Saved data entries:
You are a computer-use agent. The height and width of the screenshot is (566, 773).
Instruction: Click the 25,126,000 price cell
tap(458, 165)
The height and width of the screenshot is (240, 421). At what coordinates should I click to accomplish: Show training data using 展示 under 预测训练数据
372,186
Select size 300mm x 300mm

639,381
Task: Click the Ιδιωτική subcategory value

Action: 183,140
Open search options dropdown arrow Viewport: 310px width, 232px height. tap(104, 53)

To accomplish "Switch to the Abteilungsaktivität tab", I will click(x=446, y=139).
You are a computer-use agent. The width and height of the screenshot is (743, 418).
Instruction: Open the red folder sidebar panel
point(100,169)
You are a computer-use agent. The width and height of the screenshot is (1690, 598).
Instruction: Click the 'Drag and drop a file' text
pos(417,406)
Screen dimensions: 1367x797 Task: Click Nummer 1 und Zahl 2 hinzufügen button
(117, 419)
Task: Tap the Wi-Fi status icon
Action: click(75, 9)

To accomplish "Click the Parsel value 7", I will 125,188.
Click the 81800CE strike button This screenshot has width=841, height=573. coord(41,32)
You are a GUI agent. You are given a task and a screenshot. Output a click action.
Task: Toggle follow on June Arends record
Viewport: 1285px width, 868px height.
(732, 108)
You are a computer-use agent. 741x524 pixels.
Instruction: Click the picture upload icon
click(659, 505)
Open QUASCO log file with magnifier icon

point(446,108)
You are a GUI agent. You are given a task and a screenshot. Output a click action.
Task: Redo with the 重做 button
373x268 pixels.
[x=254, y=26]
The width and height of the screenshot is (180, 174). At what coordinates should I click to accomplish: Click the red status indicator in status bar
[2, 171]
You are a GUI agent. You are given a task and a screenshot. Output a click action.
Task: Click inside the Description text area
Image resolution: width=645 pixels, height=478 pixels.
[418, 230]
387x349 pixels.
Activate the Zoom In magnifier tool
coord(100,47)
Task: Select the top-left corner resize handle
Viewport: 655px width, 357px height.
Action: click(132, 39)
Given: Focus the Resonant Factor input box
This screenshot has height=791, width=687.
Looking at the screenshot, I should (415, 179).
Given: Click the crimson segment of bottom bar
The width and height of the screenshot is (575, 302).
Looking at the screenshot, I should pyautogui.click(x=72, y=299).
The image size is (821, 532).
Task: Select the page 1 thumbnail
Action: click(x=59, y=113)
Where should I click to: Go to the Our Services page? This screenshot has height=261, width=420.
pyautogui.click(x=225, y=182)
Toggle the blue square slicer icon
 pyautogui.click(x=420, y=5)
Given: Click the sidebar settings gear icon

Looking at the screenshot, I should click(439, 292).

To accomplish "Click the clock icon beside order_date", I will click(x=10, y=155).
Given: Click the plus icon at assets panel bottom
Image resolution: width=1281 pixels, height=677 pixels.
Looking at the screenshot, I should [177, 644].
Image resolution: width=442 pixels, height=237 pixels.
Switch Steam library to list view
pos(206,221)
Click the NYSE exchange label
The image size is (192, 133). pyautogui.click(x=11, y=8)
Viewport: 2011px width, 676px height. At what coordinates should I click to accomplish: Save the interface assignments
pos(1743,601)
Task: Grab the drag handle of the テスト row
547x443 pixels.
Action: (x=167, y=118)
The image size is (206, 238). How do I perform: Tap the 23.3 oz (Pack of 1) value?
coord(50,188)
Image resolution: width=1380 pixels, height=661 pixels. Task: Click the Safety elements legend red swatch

*EXERCISE BRIEF*
What you return must be an exact retyping of the lines above starting at the line with "Toggle the blue square slicer icon" and ending at the line with "Given: Click the plus", and nothing besides.

*OUTPUT FOR THIS TASK*
Toggle the blue square slicer icon
 pyautogui.click(x=420, y=5)
Given: Click the sidebar settings gear icon

Looking at the screenshot, I should click(439, 292).

To accomplish "Click the clock icon beside order_date", I will click(x=10, y=155).
Given: Click the plus icon at assets panel bottom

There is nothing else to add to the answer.